Among her predictions is that solar-powered systems will be tied in with lithium ion batteries, leading to the rise of a new generation of solar-powered batteries. "When that happens, I think you will see another energy revolution," Lampe-Onnerud says.

In the meantime, Boston Power is concentrating on producing dependable batteries that will deliver longer charges. "If the battery is predictable, if you buy a battery that is advertised as four hours and it actually runs four hours, you'll change your work habits. Like many of us on wireless connections at home, I can actually sit in my favourite chair or at the kitchen table," she says.

Boston Power is not the only company pursuing lithium ion's future. At 3M Co. in St. Paul, Minnesota, Nagraj Koneripalli, business manager for lithium ion components, says the company recently commercialized a mixed-metal cathode material that acts as a positive charge in the battery helping prevent lithium ion batteries from overheating.

The other technology 3M is working on is a variation on the anode, the negative in the battery, which Koneripalli describes as a "platform-changing technology" that will add 30% to a battery's run time and which 3M expects to bring to market in the next 16 to 18 months. The nanotechnology uses metal alloys that will allow significantly more energy density into the battery cell than the current commonly-used graphite anodes.
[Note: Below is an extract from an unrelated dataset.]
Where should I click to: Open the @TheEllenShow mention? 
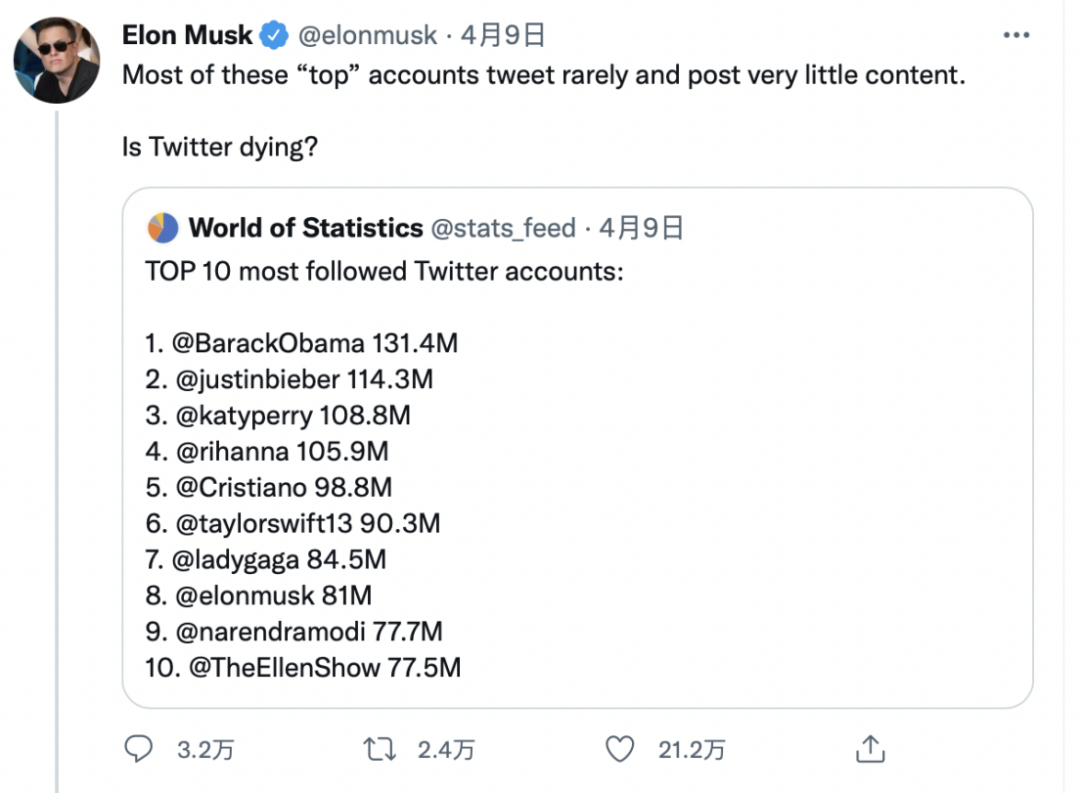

Meanwhile, because additional features on devices keep demanding more power, component makers are trying to make their parts consume less power so the batteries last longer, says IDC's Shim. Lenovo, for instance, offers software that allows users to customize how their computer works

in conjunction with the battery. Timers will turn off hard discs or disable parts of the system to help preserve power. Humphrey says one goal is to extend the battery life to the point where it goes from eight hours to creating "an all-day computing environment."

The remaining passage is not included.